BraedonWooding · 2018-04-05T00:39:16Z

std/unicode.zig

+        // Is made up of one byte
+        // Can just add a '0' and then the code point
+        // Thus can just output 'c'
+        var result: [1]u8 = undefined;


@andrewrk, @Hejsil
This is an idiom that I've done a lot since returning arrays from functions ain't pretty due to the arrays being allocated within the function stack, is there a better way to get an array output, and furthermore is there a better way to assign a slice to a new slice size without doing this 'trick'.

In most languages there is a syntax for creating a new array on the stack and assigning its value to something else, currently this requires a hidden memcpy presumably; which I think we could optimise away.

This is returning stack-allocated data from within the function to the caller and isn't valid.

Consider the following example:

const std = @import("std"); const warn = std.debug.warn; fn example(out: &[]const u8, s: u8) void { var a: [4]u8 = undefined; a[0] = s; a[1] = s + 1; a[2] = s + 2; a[3] = s + 3; *out = a; } pub fn main() void { var a: []const u8 = undefined; example(&a, 0); warn("a: "); for (a) |e| { warn("{} ", e); } warn("\n"); var b: []const u8 = undefined; example(&b, 1); warn("b: "); for (b) |e| { warn("{} ", e); } warn("\n"); warn("a: "); for (a) |e| { warn("{} ", e); } warn("\n"); }

Gives the output:

$ zig run example.zig a: 0 1 2 3 b: 1 2 3 4 a: 1 2 3 4

That is the best case that is happening, there are no guarantees about the data returned since everything within the function call is out of scope on exit unless it was dynamically allocated.

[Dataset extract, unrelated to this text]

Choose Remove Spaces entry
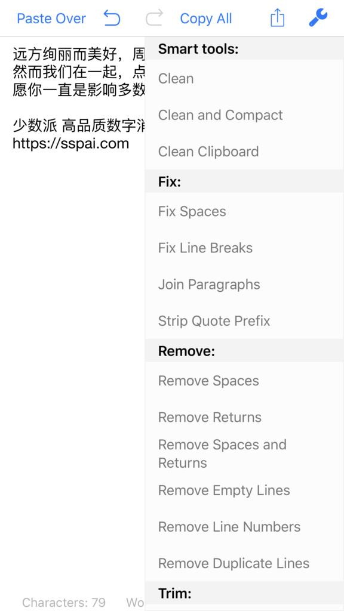 click(244, 381)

I would suggest instead taking a raw slice and simply asserting that the user has provided a sufficiently sized buffer. This allows the user to use their own buffer which they may want and provides the most flexibility.

Fixing up that previous example:

const std = @import("std"); const warn = std.debug.warn; fn example(out: []u8, s: u8) void { std.debug.assert(out.len >= 4); out[0] = s; out[1] = s + 1; out[2] = s + 2; out[3] = s + 3; } pub fn main() void { var a: [4]u8 = undefined; example(a[0..], 0); warn("a: "); for (a) |e| { warn("{} ", e); } warn("\n"); var b: [4]u8 = undefined; example(b[0..], 1); warn("b: "); for (b) |e| { warn("{} ", e); } warn("\n"); warn("a: "); for (a) |e| { warn("{} ", e); } warn("\n"); }

If you really wanted to return fixed data you could create a new struct and wrap the array. This requires bounding the array size to the maximum needed. This is less flexible and I wouldn't implement it this way.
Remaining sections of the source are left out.